Cette adaptation se laisse lire, même très agréablement. Parfois, certains portraits – particulièrement ceux de Daisy et Gatsby – font penser aux dessins de l'illustrateur américain
Norman Rockwell. Voir la planche de la page 68 où Daisy et Gatsby, en gros plan, se trouvent dans une salle art-déco. L'atmosphère art-déco, justement, et typique de New York, est bien restituée. Quant à l'intrigue, elle tient la route, sans mauvais jeu de mots pour ceux qui connaissent l'histoire. Sauf que…
Gatsby le Magnifique, de
Francis Scott Fitzgerald, est bien plus profond que cette bande dessinée ne le laisse voir. En effet le roman de Fitzgerald déborde d'une mélancolie dont on ne retrouve que vaguement la trace ici.
Le personnage de Gatsby, littéralement hanté par Daisy dans le roman, devient ici un simple amoureux triste qui, bien que touchant, ne peut être comparé à son original, bien plus dense, à la fois éthéré et tourmenté par une idéalisation telle qu'il ne peut être qu'insatisfait de la réalité : « Il avait dû y avoir des moments, même cette après-midi-là, où Daisy ne s'était pas montrée tout à fait à la hauteur de ses rêves, non par sa faute à elle, mais en raison de la colossale vitalité de son illusion à lui, qui l'avait dépassée, avait tout dépassé », explique le roman. Point trace de ces rêves ici qui, pourtant, feront écrire à Fitzgerald, après la mort de son personnage : « Il avait payé le prix fort pour avoir vécu trop longtemps avec un rêve unique. »
Idem pour la haute société de la côte Est, bien plus cynique et égocentrique dans le roman tandis que là elle est juste frivole. Un extrait retranscrit du roman raconte cependant combien ce monde n'était pas celui de Gatsby, l'être sensible par excellence : « C'étaient tous deux - Tom et Daisy - des insouciants, ils cassaient les choses et les êtres, puis allaient se mettre à l'abri de leur argent ou de leur prodigieuse insouciance ou de ce qui les liait l'un à l'autre, et ils laissaient à d'autres le soin de nettoyer les dégâts qu'ils avaient faits...»

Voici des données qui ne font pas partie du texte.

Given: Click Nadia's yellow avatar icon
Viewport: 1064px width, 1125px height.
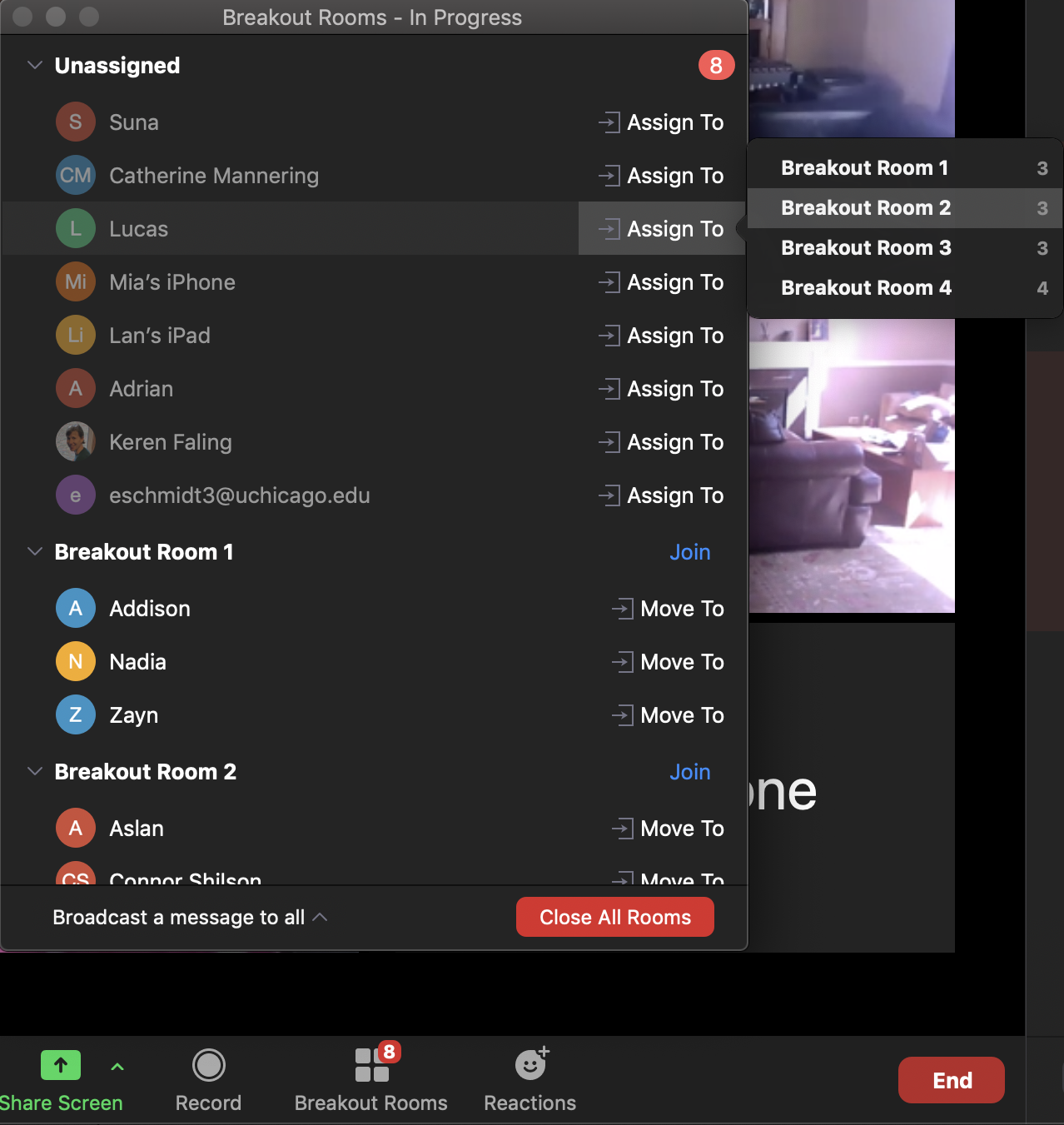Looking at the screenshot, I should pyautogui.click(x=76, y=662).
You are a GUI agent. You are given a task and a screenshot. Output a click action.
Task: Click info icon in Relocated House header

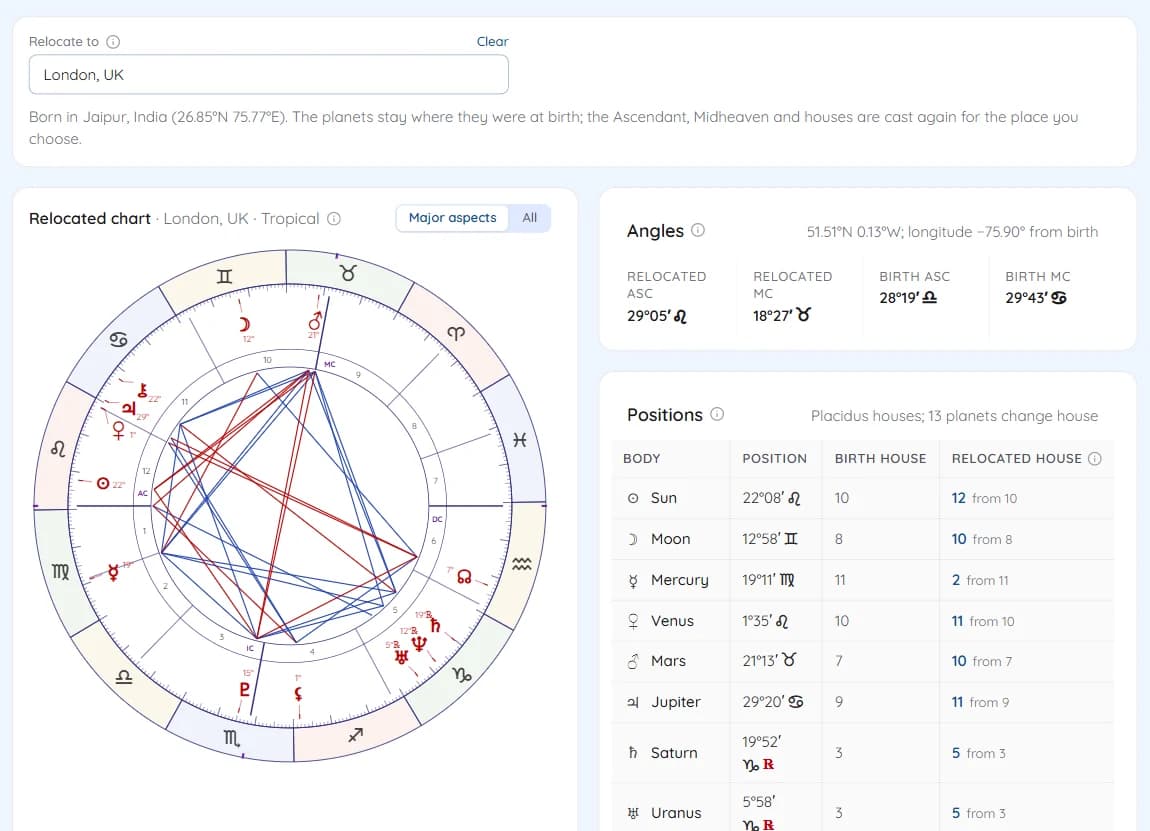point(1095,458)
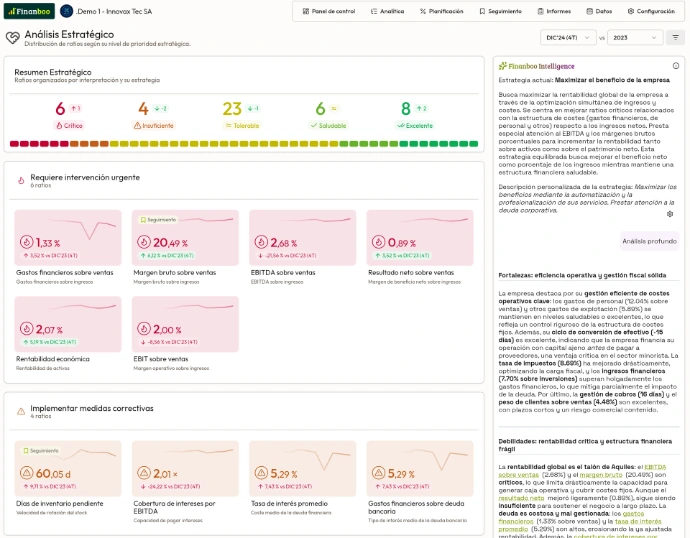Click the Insuficiente warning triangle icon
Image resolution: width=690 pixels, height=538 pixels.
138,126
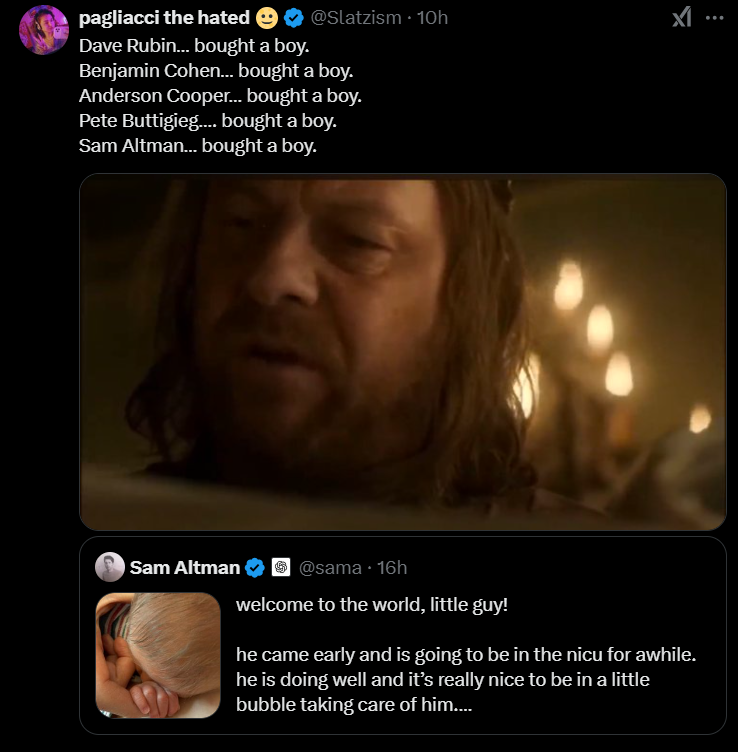Click Sam Altman's blue verified checkmark
The height and width of the screenshot is (752, 738).
[x=255, y=568]
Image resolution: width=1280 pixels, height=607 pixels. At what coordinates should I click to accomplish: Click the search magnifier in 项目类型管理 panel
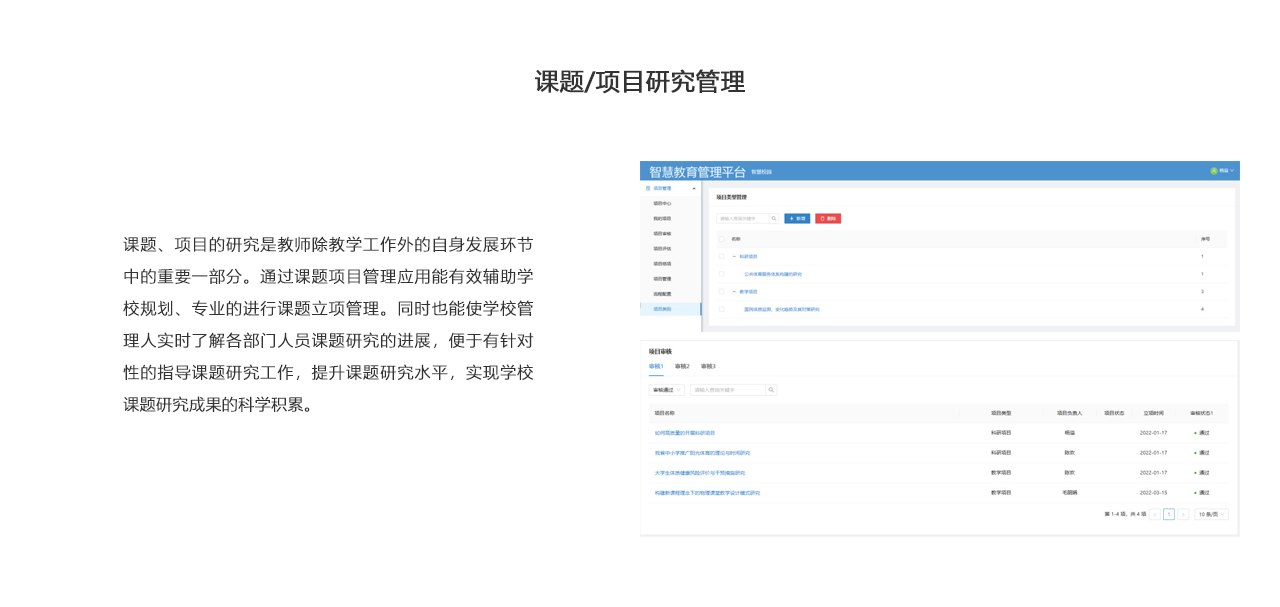tap(774, 218)
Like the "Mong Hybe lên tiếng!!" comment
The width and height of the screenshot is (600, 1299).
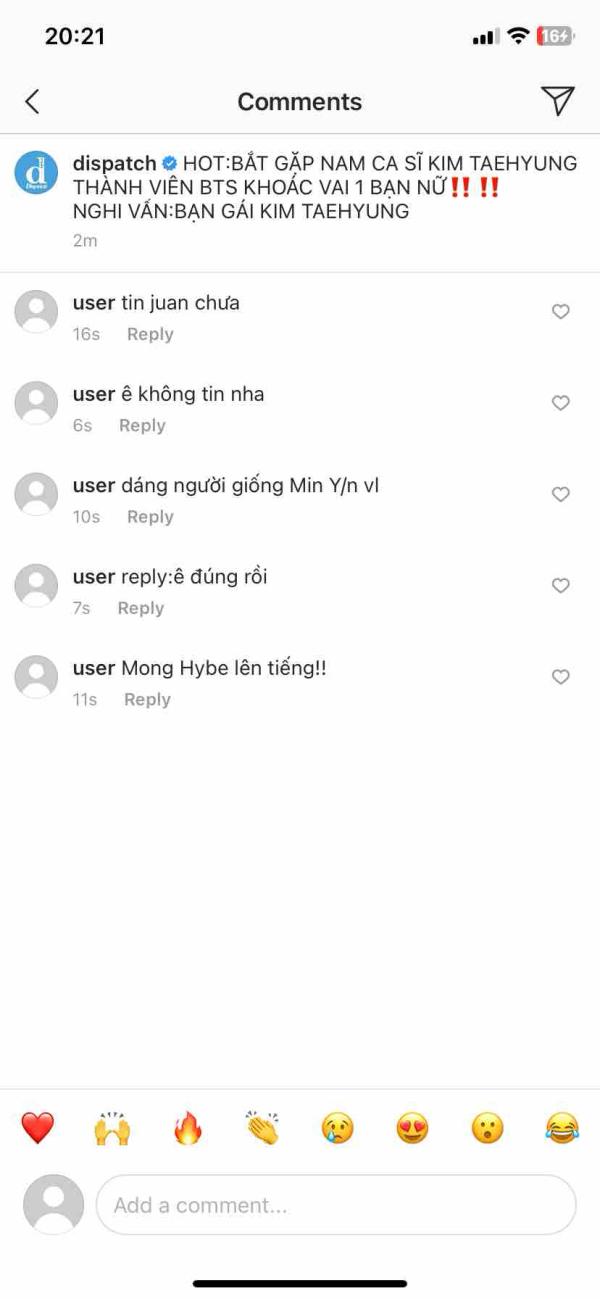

Seul Nick Carraway – le narrateur – s'approche le plus de son homologue romanesque.
Évidemment, il est question d'une adaptation, et une adaptation ce n'est pas l'original. Mais l'oeuvre de Fitzgerald – car son roman est à lui seul une oeuvre comme l'était L'Attrape-coeur, de Salinger – joue encore ici de malchance, après le film de Baz Luhrmann qui était un ratage magistral selon moi. Seul le long-métrage de Jack Clayton, avec Robert Redford dans le rôle de Gatsby, s'approchait le plus de l'essence même du roman de Fitzgerald.
Quand on a dit ça, il est indéniable qu'avec son album,
Pete Katz nous prouve qu'il aime sincèrement ce roman du panthéon de la littérature américaine et au-delà, qu'il a voulu aborder « dans le respect et la passion qu'il mérite vraiment », comme il le souligne dans sa préface. Son dessin est touchant, quoiqu'un peu « scolaire » en ce sens qu'il est très – trop – propre sur lui. Parfois, j'ai même la fâcheuse impression de lire un roman-photo.
Mais je ne parlerai pas de déception car j'ai lu cette histoire – très schématisée par rapport à l'original – avec un certain plaisir, je dois bien l'admettre.